Acaponeta, Nayarit.- José Guadalupe Martínez Fletes, tiene 42 años trabajando como aseador de calzado, o sea, prácticamente los mismos que ha vivido. El Lupillo, como le llaman sus demás compañeros no se avergüenza en lo más mínimo de su oficio, al contrario, se siente orgulloso de dejar relucientes los zapatos de sus clientes, luego de enjabonárselos, aplicar la grasa, el cepillo y pasar el trapeador por encima del calzado y darle lustre.

José Guadalupe, lo distingue su buen sentido del humor, siempre anda con una sonrisa a flor de labios; es extremadamente bromista con todo el mundo, a las muchachas las piropea al grado de que muchas de ellas se sonrojan, pero todo lo que dice no lleva ninguna mala intención; es sólo para el relax, comenta el popular Eco-Loco, como también se le conoce no solamente por sus clientes, sino por todo el pueblo.

En torno a su trabajo, el bolero comenta: lo que más me gusta de mi trabajo es hacerlo con entusiasmo, con amabilidad y hasta con amor para que el cliente quede satisfecho. Y añade que se dedica a este oficio impulsado por la necesidad, ya que aquí no hay fuentes de trabajo, y de alguna manera, tienes que ganarte la vida; bolear no me da pena, vergüenza me daría robar, explica orgulloso, mientras le deja a sus cliente reluciente su calzado.

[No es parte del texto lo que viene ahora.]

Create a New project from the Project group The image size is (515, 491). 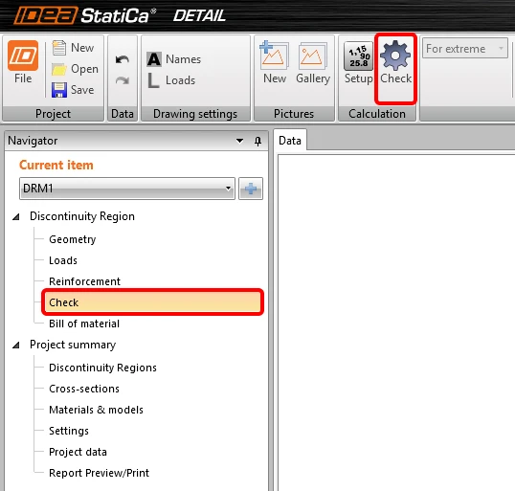click(x=73, y=48)
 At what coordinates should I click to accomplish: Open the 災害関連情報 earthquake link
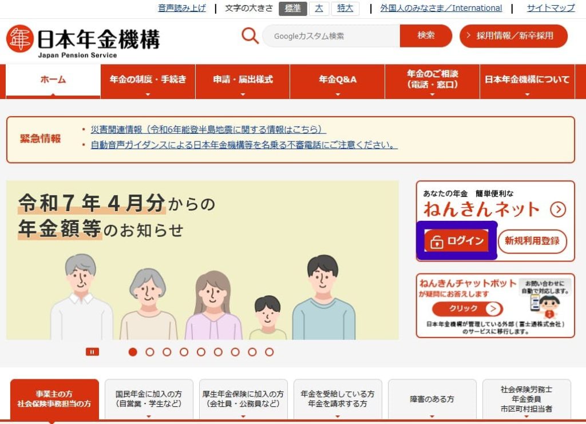tap(208, 130)
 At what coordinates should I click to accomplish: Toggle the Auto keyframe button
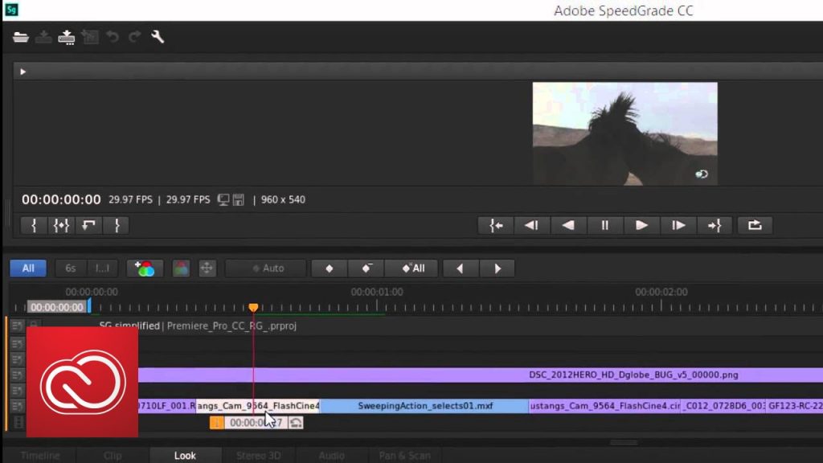(x=266, y=268)
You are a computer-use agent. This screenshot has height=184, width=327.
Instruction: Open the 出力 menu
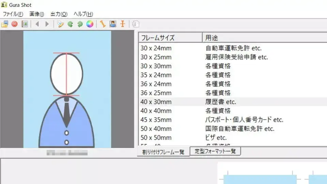coord(59,14)
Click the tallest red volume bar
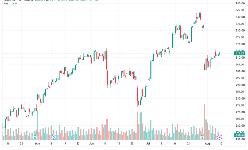This screenshot has height=150, width=248. [x=205, y=122]
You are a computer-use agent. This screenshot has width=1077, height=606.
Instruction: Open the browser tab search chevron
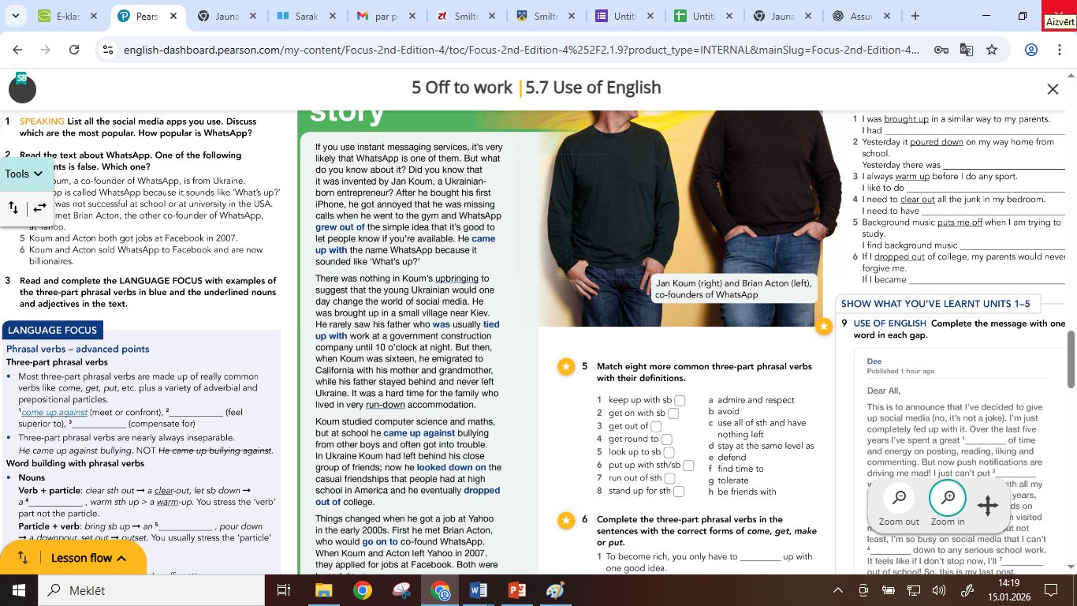pyautogui.click(x=15, y=16)
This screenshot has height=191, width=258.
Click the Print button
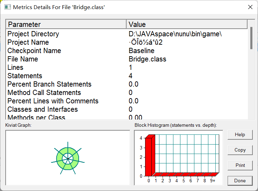click(x=240, y=165)
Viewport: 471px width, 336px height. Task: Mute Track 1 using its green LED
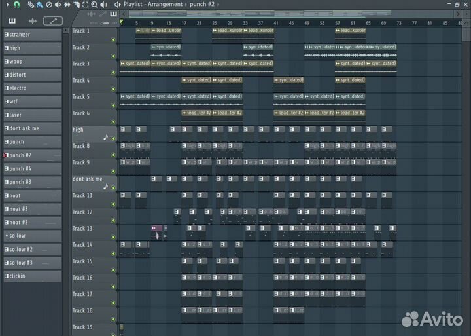click(113, 39)
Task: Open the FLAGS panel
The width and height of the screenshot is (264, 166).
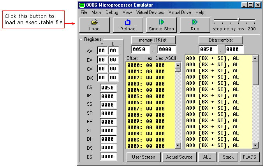Action: pyautogui.click(x=249, y=157)
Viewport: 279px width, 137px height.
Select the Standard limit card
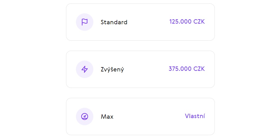(x=140, y=22)

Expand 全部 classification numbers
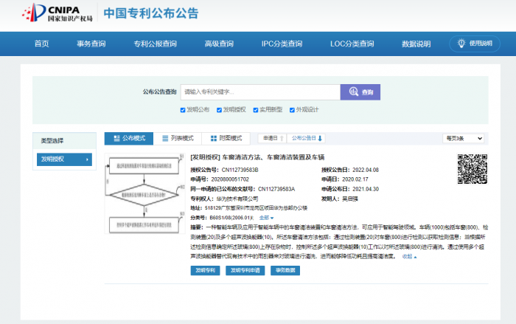pos(266,218)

Asegura que para ganarse ochenta pesos diarios, cuando bien le va, tiene que madrugar. Desde las siete de la mañana hasta las once de la noche, sin embargo, hay ocasiones en que se va a su casa con apenas cuarenta pesos en los bolsillos; ahorita, argumenta, la situación está crítica por eso hay que llegar temprano y trabajar duro, expresa con una sonrisa como para darse ánimo.

Explica que así como hay tiempos malos en que regresa a su casa sin haber boleado ningún par de zapatos, también hay tiempos buenos en que ha llegado a ganar hasta 400 pesos al día, cita como ejemplo, la época navideña, que es cuando viene mucha gente de afuera y es cuando tenemos mucho chamba, o sea, sale para la papa, dice.

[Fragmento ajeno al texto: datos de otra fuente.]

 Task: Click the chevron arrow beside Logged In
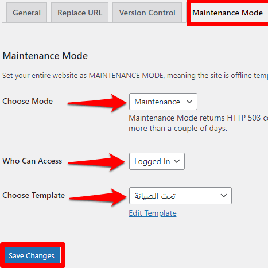177,161
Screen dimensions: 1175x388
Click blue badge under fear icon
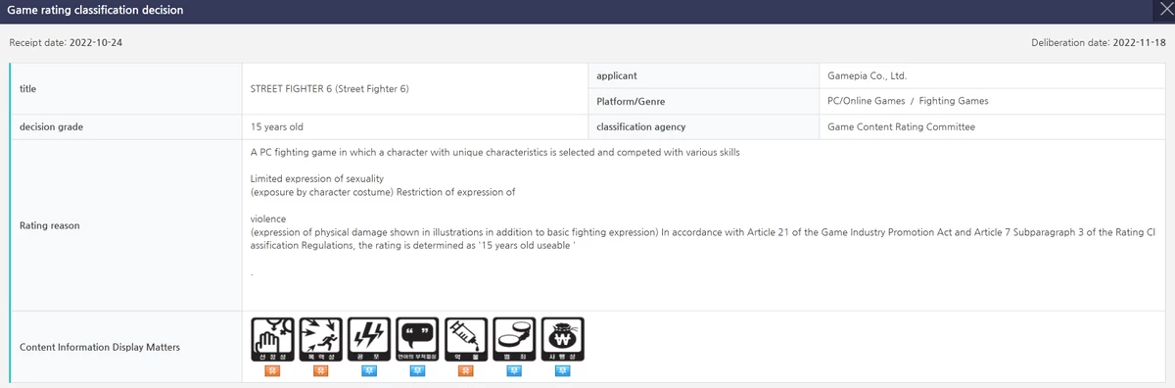point(368,371)
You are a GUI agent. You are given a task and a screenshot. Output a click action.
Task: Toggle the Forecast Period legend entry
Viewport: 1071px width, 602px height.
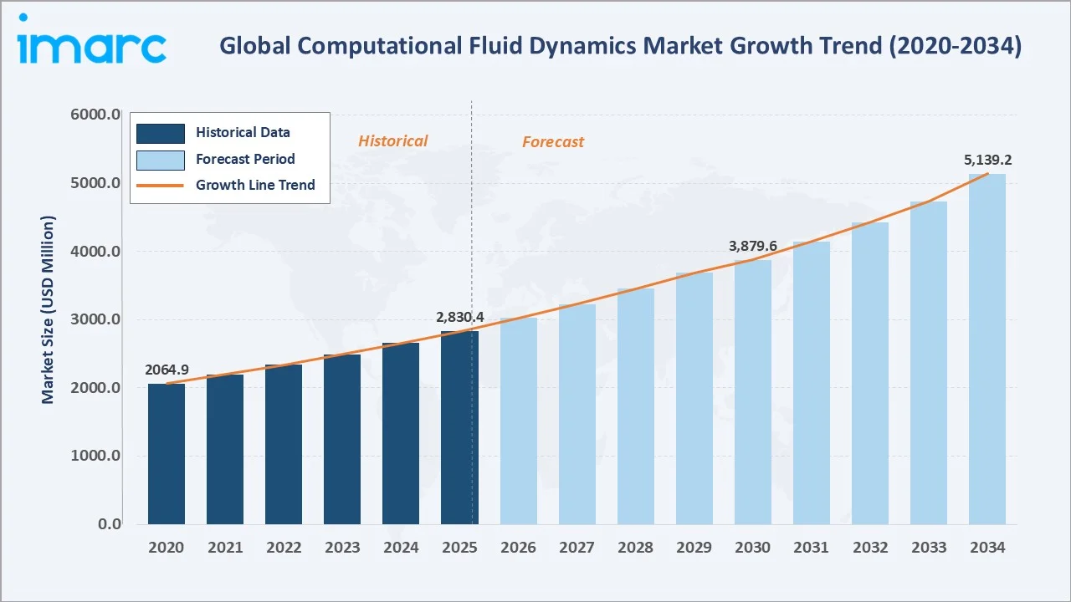[245, 159]
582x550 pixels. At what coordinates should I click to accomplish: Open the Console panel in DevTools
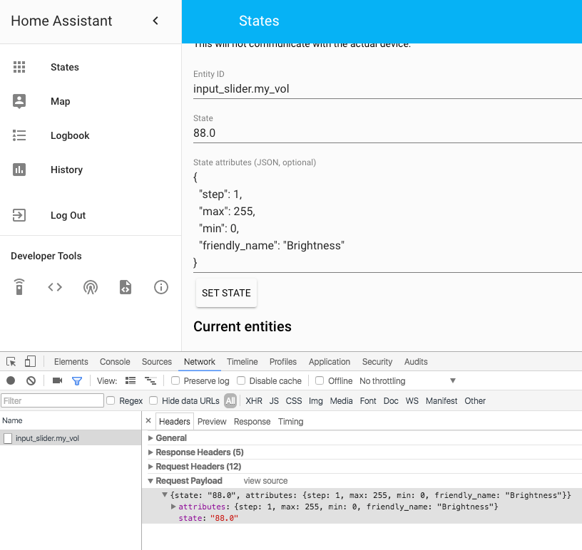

José Guadalupe Martínez, confiesa que él es el único hijo hombre, por lo que en él recae la responsabilidad de sostener económicamente a su madre y a una hermana, lo cual lo refiere con orgullo, quizá porque se siente el jefe de la casa, el que lleva el chivo para medio subsistir.

Finalmente, asevera que ser bolero no es ninguna vergüenza, porque éste es un trabajo honrado; me daría vergüenza que la gente dijera que soy ratero, eso sí que es vergüenza, por eso prefiero seguir aseando calzado y aunque gano poco es seguro y no me meto en problemas con la ley.